L’attuale segretaria del Pd, Elly Schlein, ha deciso di firmare i referendum proposti dalla Cgil contro una delle principali riforme varate dal Pd quando alla guida del governo (e del partito) c’era Matteo Renzi: il cosiddetto Jobs Act. Riforma che si potrà legittimamente criticare per molte ragioni, dalla filosofia generale che l’ha ispirata (l’idea che i problemi dell’occupazione dipendessero dalla rigidità del mercato del lavoro) al nome ridicolo con cui Renzi decise di propagandarla.
Ma nessuno di questi argomenti coglierebbe nemmeno di striscio il punto. E il punto è che, firmando i referendum della Cgil, Schlein ha tolto davvero il suo nome dal Pd. E il tentativo di ridimensionare il valore politico e simbolico della scelta dando a intendere che si tratti quasi di una questione personale, neanche fosse un caso di coscienza, non fa che aggiungere assurdità alla vicenda: in un partito, come del resto in qualsiasi altra organizzazione umana, tutti possono legittimamente dissentire e dissociarsi dalla linea comune, tranne il capo.

***

* _Compito A_:
Nel testo sul Jobs Act, chi era alla guida del governo e del partito quando il Pd varò quella riforma?
* _Compito B_:
Indica se ciascuna affermazione concorda con il testo sul Jobs Act, rispondendo sì o no e citando le parole del testo che lo decidono: (i) Elly Schlein ha firmato i referendum proposti dalla Cgil; (ii) secondo il testo, in un partito anche il capo può legittimamente dissentire dalla linea comune; (iii) fu Renzi a scegliere il nome con cui propagandare la riforma.
* _Compito C_:
Riprendi il testo sul Jobs Act e proseguilo dal punto in cui si interrompe.

* _Voci fornite_:
***

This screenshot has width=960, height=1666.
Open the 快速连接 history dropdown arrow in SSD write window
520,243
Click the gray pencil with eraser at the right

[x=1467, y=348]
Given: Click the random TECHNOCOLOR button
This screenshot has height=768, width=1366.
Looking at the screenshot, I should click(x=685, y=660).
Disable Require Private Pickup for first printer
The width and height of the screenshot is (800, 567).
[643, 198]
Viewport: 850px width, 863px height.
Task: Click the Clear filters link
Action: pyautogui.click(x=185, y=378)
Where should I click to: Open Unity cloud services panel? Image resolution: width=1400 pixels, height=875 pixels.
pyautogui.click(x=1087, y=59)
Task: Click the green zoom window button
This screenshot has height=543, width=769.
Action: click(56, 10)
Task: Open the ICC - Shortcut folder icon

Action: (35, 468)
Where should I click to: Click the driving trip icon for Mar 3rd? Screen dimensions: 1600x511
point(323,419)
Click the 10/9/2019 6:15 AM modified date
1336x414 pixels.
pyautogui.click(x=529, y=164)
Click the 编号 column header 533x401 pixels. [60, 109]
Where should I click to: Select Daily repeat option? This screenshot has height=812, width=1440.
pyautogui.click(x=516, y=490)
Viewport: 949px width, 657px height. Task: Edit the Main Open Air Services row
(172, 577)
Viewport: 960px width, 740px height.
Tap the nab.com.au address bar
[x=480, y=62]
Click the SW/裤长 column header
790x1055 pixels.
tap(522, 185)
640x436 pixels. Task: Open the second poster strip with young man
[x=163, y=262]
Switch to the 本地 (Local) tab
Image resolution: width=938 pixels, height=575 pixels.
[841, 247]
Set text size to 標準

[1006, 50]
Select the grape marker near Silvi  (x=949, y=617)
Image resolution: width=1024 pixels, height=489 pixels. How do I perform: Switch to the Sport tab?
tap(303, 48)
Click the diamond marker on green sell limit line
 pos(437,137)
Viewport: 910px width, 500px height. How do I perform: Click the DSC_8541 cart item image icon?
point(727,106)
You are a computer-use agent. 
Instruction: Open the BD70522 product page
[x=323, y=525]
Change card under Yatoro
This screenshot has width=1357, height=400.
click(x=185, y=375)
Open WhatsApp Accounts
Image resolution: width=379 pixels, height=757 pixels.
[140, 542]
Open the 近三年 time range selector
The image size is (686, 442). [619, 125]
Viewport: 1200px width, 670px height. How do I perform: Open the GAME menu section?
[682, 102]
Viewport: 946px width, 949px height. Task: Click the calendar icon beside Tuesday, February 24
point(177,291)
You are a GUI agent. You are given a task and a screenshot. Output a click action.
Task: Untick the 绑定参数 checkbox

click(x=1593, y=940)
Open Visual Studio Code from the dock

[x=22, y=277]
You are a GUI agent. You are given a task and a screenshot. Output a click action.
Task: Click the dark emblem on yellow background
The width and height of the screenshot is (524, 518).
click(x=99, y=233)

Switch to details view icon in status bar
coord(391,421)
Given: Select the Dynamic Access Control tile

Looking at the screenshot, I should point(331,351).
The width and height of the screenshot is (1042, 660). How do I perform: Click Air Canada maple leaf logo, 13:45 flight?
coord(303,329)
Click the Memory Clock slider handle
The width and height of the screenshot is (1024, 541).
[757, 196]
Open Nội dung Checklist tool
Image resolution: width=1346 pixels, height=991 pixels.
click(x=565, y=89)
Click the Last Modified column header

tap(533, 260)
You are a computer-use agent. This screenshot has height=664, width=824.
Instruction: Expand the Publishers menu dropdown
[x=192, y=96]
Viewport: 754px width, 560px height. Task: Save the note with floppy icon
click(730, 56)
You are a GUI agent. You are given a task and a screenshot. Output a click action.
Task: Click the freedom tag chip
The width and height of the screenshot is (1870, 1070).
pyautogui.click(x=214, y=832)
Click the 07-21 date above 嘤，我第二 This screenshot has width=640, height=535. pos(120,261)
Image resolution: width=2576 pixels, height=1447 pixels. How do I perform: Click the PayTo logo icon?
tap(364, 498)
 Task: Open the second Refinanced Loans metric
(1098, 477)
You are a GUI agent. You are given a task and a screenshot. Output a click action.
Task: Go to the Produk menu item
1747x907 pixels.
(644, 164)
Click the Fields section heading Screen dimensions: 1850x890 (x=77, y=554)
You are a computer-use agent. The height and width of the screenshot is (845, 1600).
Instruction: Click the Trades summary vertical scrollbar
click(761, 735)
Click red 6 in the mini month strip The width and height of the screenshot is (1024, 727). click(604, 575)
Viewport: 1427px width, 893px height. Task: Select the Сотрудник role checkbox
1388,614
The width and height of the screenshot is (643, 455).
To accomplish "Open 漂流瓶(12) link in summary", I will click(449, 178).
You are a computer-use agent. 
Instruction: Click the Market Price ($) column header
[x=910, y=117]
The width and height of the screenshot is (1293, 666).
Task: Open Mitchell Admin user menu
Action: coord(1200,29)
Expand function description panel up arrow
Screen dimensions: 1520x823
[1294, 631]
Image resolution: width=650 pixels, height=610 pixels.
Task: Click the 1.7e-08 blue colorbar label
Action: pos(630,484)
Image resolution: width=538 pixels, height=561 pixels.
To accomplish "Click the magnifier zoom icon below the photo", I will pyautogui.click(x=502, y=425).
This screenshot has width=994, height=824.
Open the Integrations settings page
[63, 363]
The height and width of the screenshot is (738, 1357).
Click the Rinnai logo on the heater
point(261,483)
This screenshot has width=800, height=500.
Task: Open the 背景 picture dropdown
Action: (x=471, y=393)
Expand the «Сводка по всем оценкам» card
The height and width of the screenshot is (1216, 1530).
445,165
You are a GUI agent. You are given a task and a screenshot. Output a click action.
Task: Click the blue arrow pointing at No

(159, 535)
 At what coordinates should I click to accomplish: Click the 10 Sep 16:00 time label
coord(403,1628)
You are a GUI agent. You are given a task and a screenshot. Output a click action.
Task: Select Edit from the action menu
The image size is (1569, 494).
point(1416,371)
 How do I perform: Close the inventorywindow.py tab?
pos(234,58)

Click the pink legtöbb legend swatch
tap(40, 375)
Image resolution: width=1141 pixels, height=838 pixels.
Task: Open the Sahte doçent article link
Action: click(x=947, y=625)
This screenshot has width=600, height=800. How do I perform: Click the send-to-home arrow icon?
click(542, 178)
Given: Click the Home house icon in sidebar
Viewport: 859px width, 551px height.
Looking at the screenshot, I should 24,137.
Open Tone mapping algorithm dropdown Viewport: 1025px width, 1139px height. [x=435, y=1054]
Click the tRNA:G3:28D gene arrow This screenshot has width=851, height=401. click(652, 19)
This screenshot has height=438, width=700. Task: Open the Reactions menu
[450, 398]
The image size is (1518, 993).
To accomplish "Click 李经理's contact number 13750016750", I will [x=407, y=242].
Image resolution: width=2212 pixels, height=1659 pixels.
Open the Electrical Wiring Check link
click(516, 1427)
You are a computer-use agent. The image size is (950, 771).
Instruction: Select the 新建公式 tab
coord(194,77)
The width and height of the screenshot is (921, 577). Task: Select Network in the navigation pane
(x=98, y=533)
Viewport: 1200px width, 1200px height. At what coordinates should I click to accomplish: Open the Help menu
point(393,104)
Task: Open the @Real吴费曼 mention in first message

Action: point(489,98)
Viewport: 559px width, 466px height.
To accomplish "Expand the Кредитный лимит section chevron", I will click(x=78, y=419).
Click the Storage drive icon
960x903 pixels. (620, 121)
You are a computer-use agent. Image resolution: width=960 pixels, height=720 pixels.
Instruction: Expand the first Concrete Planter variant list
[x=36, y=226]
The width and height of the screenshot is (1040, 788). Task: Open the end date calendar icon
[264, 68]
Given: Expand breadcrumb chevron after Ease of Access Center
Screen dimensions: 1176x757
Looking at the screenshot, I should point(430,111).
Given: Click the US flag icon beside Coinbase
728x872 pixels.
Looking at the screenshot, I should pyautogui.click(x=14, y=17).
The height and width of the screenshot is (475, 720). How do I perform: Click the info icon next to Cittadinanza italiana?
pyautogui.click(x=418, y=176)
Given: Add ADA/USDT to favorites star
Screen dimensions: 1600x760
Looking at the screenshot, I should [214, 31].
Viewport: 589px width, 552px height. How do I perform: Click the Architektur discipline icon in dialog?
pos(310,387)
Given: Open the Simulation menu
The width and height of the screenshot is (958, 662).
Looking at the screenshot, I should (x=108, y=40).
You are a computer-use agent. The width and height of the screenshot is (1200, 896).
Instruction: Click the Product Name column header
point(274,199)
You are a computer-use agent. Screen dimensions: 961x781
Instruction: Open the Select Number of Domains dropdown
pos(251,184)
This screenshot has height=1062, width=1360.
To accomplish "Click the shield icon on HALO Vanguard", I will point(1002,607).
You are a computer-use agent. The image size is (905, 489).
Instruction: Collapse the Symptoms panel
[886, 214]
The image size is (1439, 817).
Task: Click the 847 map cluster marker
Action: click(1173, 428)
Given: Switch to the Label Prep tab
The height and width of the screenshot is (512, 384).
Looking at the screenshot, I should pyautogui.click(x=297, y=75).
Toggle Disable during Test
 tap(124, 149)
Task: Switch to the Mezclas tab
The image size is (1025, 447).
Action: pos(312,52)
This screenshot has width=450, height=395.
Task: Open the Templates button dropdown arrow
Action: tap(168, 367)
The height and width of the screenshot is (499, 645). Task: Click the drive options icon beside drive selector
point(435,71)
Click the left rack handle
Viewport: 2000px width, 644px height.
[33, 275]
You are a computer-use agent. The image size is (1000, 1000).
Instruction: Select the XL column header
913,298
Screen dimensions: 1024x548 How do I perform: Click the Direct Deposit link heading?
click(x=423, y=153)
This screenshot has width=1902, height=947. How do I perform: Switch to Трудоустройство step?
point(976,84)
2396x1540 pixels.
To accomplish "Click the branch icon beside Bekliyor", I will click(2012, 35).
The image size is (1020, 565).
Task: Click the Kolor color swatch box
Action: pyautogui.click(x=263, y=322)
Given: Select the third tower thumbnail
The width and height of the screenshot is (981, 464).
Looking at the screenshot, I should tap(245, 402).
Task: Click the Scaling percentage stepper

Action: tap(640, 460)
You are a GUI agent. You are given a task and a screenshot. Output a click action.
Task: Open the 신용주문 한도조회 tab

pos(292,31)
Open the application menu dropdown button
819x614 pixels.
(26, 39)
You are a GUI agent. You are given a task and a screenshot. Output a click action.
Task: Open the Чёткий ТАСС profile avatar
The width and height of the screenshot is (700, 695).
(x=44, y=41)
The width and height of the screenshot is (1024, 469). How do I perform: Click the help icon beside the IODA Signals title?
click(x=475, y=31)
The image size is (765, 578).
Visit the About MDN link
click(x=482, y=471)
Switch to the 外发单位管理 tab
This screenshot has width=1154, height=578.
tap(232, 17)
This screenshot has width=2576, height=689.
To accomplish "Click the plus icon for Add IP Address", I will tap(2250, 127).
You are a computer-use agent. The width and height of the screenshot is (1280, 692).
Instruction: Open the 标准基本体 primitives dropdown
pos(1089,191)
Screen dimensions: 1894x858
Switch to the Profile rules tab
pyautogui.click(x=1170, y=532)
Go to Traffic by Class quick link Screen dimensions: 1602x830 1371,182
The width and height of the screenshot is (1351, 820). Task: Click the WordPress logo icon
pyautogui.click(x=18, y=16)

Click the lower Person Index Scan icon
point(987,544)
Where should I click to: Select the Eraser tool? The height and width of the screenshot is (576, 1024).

***

* _Risposta scritta A_:
Matteo Renzi.

* _Risposta scritta B_:
(i) Sì: "ha deciso di firmare i referendum proposti dalla Cgil".
(ii) No: "tutti possono legittimamente dissentire e dissociarsi dalla linea comune, tranne il capo".
(iii) Sì: "al nome ridicolo con cui Renzi decise di propagandarla".

* _Risposta scritta C_:
Ma è un’assurdità di cui è facile capire la genesi: perché altrimenti la segretaria avrebbe dovuto ammettere l’ovvio, e cioè che il suo gesto implica non solo una sconfessione, ma di fatto una richiesta di abiura nei confronti del suo intero gruppo dirigente, che quella riforma ha votato in parlamento.
Si dirà che la faccio troppo lunga, che i tempi sono cambiati, che sui banchi del Pd oggi siedono – spellandosi le mani per Schlein – anche coloro che a suo tempo votarono il Jobs Act in parlamento e solo un paio d’anni più tardi promossero una scissione per tutt’altre ragioni (perché il segretario-tiranno voleva un congresso in cui misurare il consenso di ciascuno, mica perché lo rifiutava). A me però la scelta della segretaria pare significativa soprattutto perché arriva a breve distanza dalla decisione di candidare alle europee Marco Tarquinio, famoso, oltre che per le sue posizioni pseudo-pacifiste sull’Ucraina, per le battaglie contro l’aborto (da lui equiparato alla pena di morte), contro le unioni civili e contro l’idea stessa che esistano diversi tipi di famiglie, oltre quella formata da un uomo e una donna.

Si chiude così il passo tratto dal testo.